> [Source text]
——————
Identification of essential operons with a rhamnose-inducible promoter in Burkholderia cenocepacia

Abstract

Scanning of bacterial genomes to identify essential genes is of biological interest, for understanding the basic functions required for life, and of practical interest, for the identification of novel targets for new antimicrobial therapies. In particular, the lack of efficacious antimicrobial treatments for infections caused by the Burkholderia cepacia complex is causing high morbidity and mortality of cystic fibrosis patients and of patients with nosocomial infections. Here, we present a method based on delivery of the tightly regulated rhamnose-inducible promoter P(rhaB) for identifying essential genes and operons in Burkholderia cenocepacia. We demonstrate that different levels of gene expression can be achieved by using two vectors that deliver P(rhaB) at two different distances from the site of insertion. One of these vectors places P(rhaB) at the site of transposon insertion, while the other incorporates the enhanced green fluorescent protein gene (e-gfp) downstream from P(rhaB). This system allows us to identify essential genes and operons in B. cenocepacia and provides a new tool for systematically identifying and functionally characterizing essential genes at the genomic level.

FIG. 1.

Construction of the transposon vectors pSCrhaBout and pSCrhaBoutgfp. The backbone of pCM3gfp was amplified by inverse PCR and ligated to the digested rhaR-rhaS-P_rhaB region to form pSCrhaBoutgfp. pSCrhaBout was obtained by inverse PCR amplification of pSCrhaBoutgfp with divergent primers flanking the e-gfp gene. IR, inverted repeats; oriT, origin of transfer; dhfr, trimethoprim resistance cassette; pMB1 ori, origin of replication for E. coli; rhaR and rhaS, transcription regulator genes of the rhamnose system; P_rhaB, rhamnose-inducible promoter. The numbers represent the primers used in inverse PCR, which are listed in Table 2.

FIG. 2.

Identification of essential B. cenocepacia genes. (a) Western blot analysis of chromosomally located e-gfp expression under inducing and noninducing conditions. The arrow indicates the position of GFP. (b) Identification of rhamnose-dependent mutants by replica plating. (c) Rhamnose-dependent growth phenotype of mutant rhaBoutgfp 3. (d) Identification of the insertion site in rhamnose-dependent mutants by self-cloning. See the text for details.

FIG. 3.

Growth of rhamnose-dependent mutants under inducing and noninducing conditions. Mutants were inoculated with toothpicks onto 96-well microtiter plates containing LB with rhamnose or glucose and incubated for 24 h at 37°C without shaking. (a) Growth was monitored by measuring the OD₅₇₀. The numbers in the x axis correspond to the names of the mutants (Table 3); wt, B. cenocepacia K56-2 parental strain. Results are averages of 12 repetitions. (b) The induction ratio for each mutant was calculated as the OD₅₇₀ under inducing conditions divided by the OD₅₇₀ under repressing conditions, as shown in panel a.
——————
> [Problems to work on]
1 > Answer these questions from the Burkholderia article, each on its own line.
(a) Which gene does the second vector place downstream from P(rhaB)?
(b) What does dhfr stand for in the vector map?
(c) How many repetitions are averaged in the growth results?
2 > Reproduce the Burkholderia article from "Identification of essential B." to "text for details.".
None of the data is needed for this work.

> [Supplied material]
——————
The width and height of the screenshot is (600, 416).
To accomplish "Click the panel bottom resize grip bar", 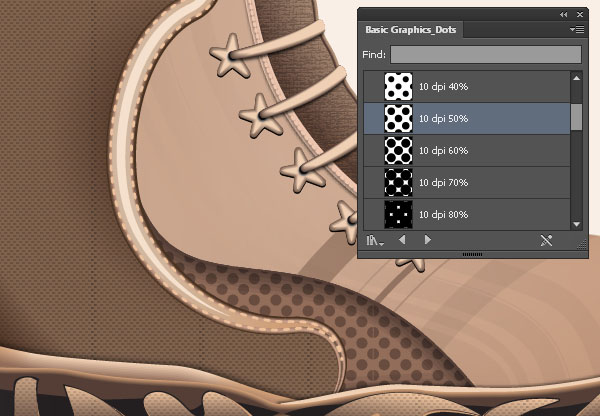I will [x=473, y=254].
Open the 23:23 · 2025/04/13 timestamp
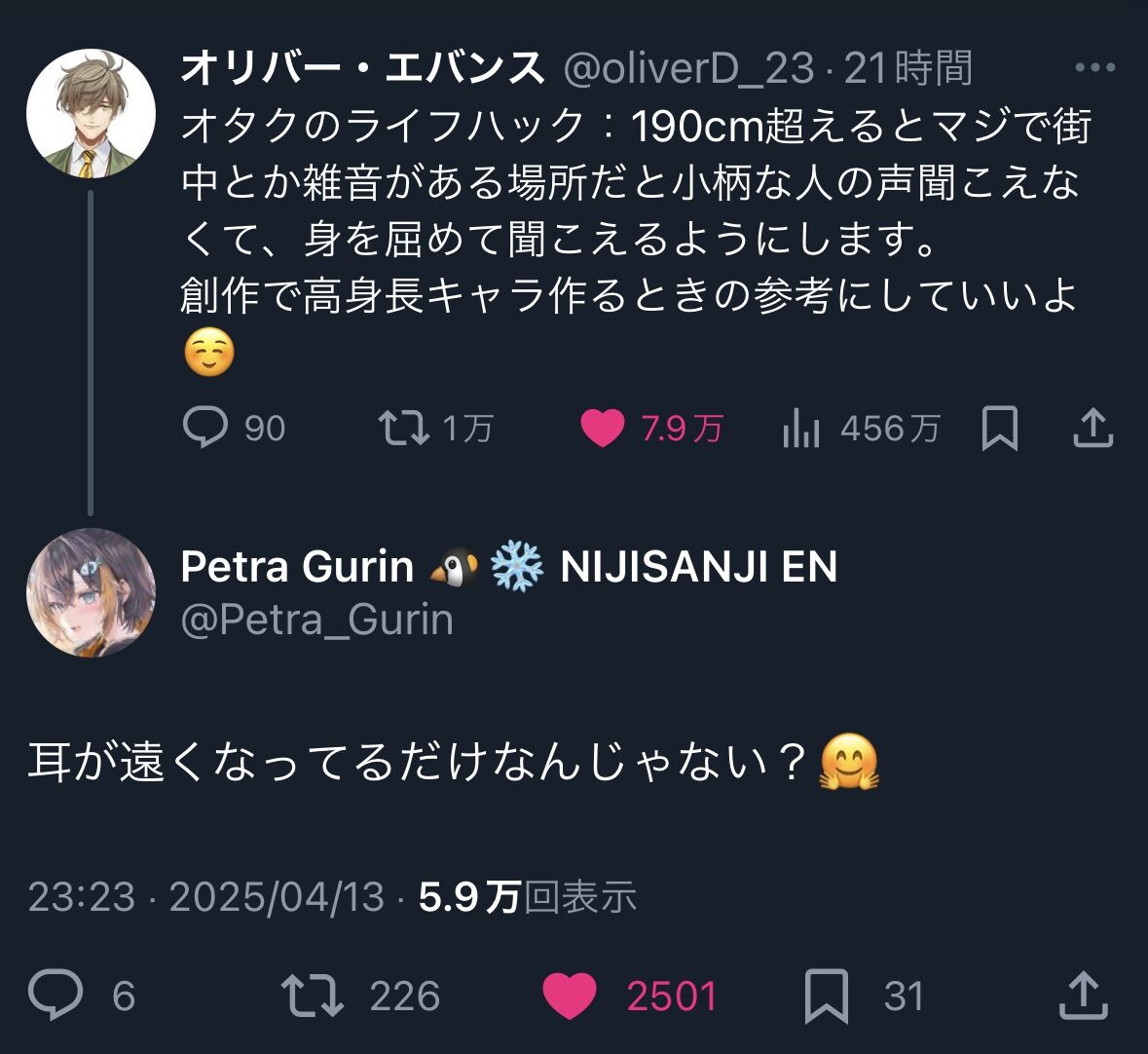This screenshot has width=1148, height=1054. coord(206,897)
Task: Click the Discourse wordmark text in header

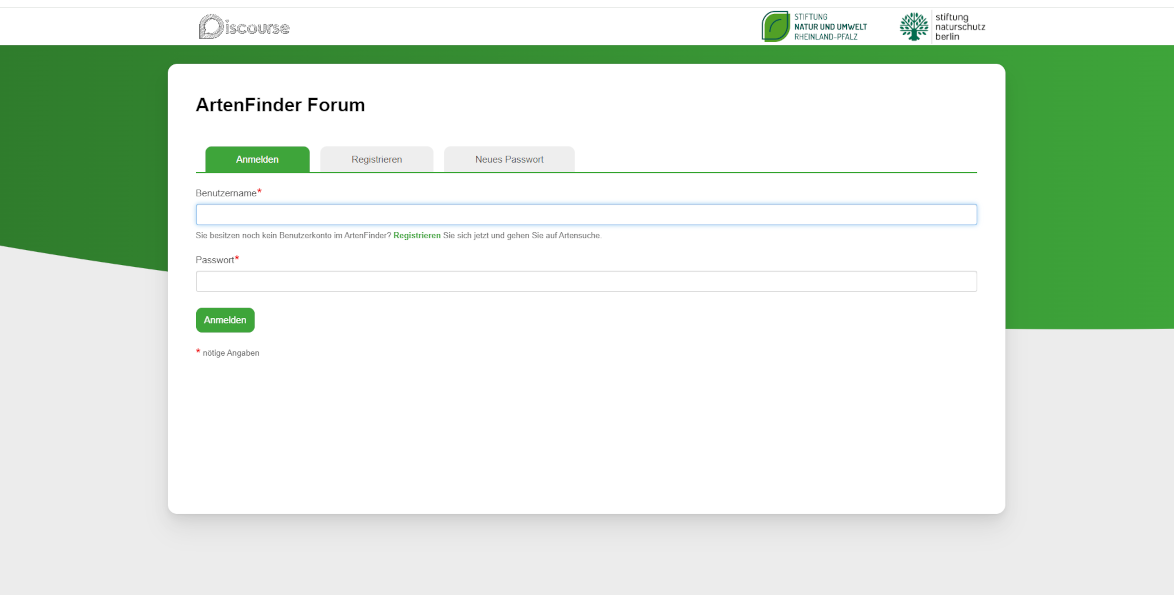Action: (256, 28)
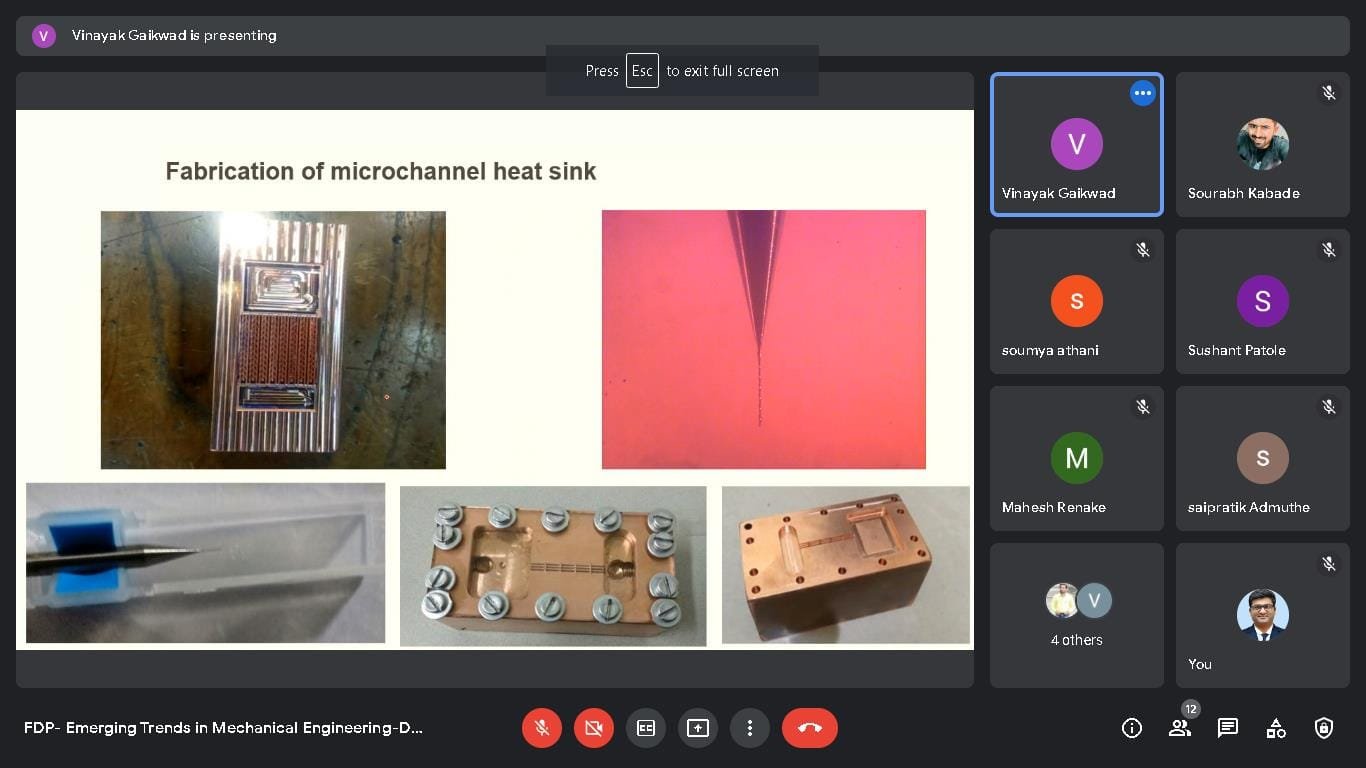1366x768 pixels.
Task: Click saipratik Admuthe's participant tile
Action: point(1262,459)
——————
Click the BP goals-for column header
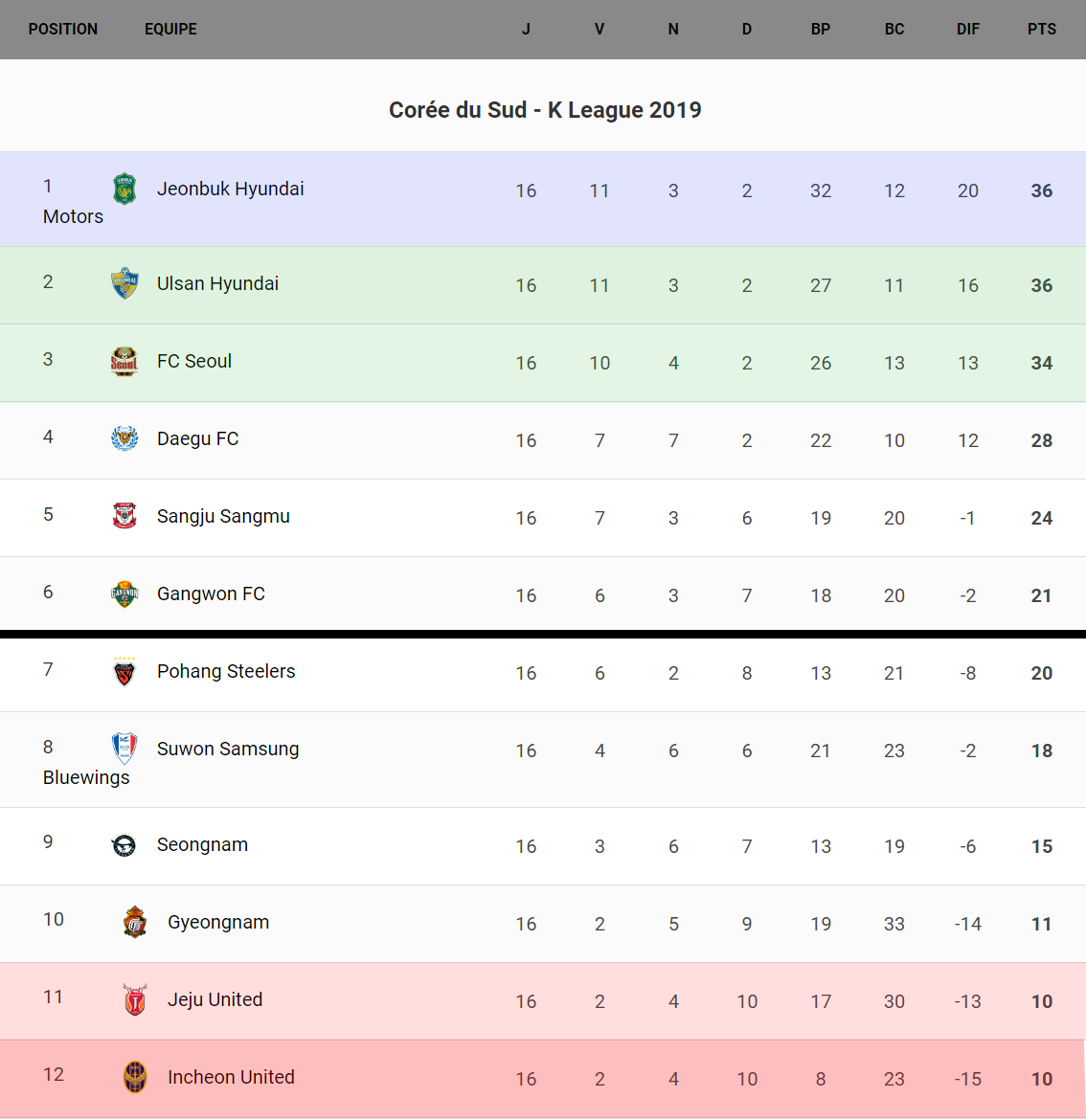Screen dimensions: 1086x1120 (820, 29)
——————
> [Answers provided]
1 >
(a) The enhanced green fluorescent protein gene (e-gfp).
(b) Trimethoprim resistance cassette.
(c) 12 repetitions.

2 >
Identification of essential B. cenocepacia genes. (a) Western blot analysis of chromosomally located e-gfp expression under inducing and noninducing conditions. The arrow indicates the position of GFP. (b) Identification of rhamnose-dependent mutants by replica plating. (c) Rhamnose-dependent growth phenotype of mutant rhaBoutgfp 3. (d) Identification of the insertion site in rhamnose-dependent mutants by self-cloning. See the text for details.